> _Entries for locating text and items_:
====

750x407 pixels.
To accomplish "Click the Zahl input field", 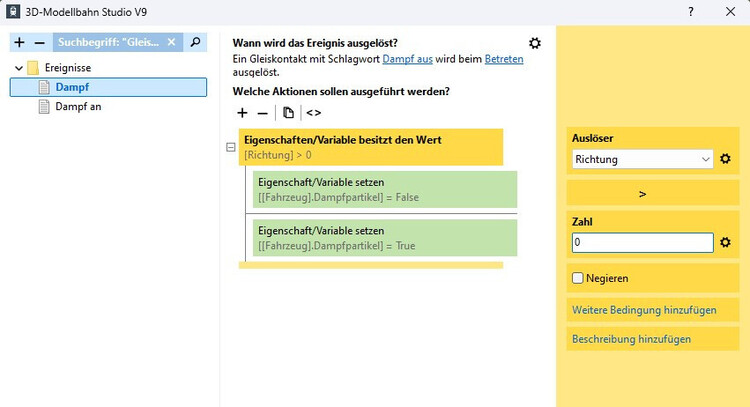I will point(643,242).
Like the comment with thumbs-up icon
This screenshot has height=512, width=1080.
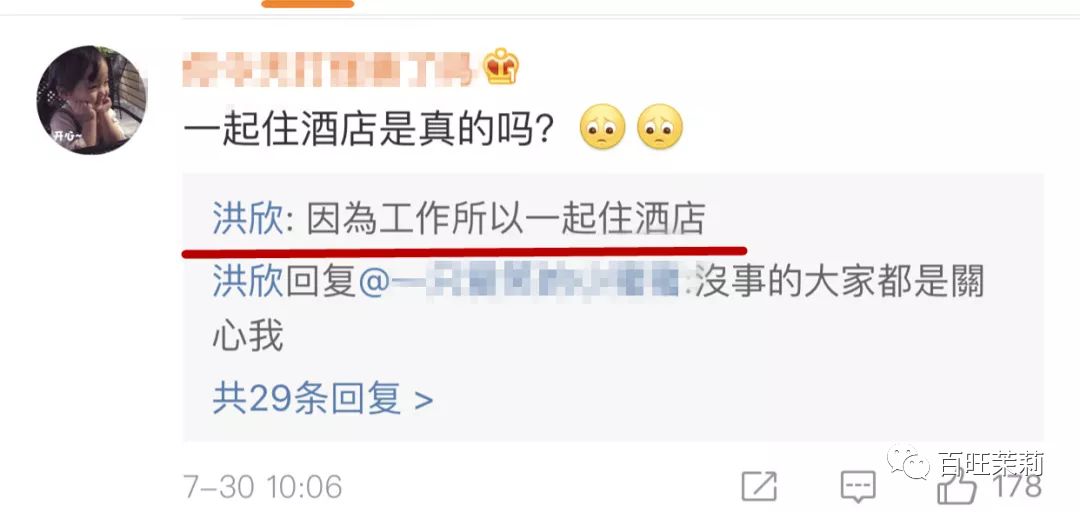(x=957, y=485)
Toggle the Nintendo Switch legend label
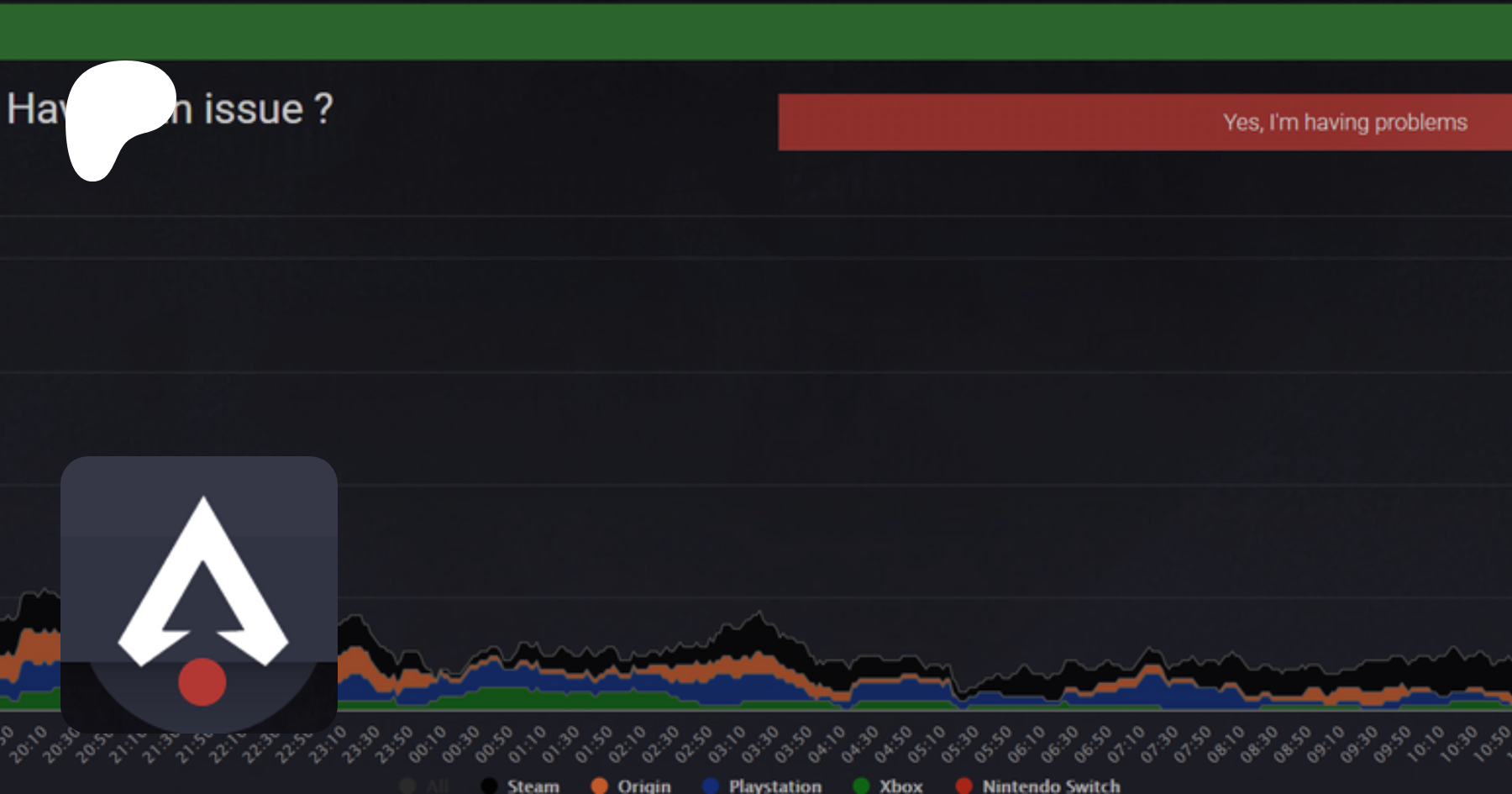Image resolution: width=1512 pixels, height=794 pixels. pos(1051,786)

====

> _DIRECTIONS FOR THIS TASK_: Reproduce the part of the entries that begins with the line containing "Like the comment with thumbs-up icon" and runs through the end of the entries, including that first line. Leave the pictures out of your answer.

> _REPLY TO THE EXERCISE_:
Like the comment with thumbs-up icon
This screenshot has height=512, width=1080.
(x=957, y=485)
Toggle the Nintendo Switch legend label
Image resolution: width=1512 pixels, height=794 pixels. pos(1051,786)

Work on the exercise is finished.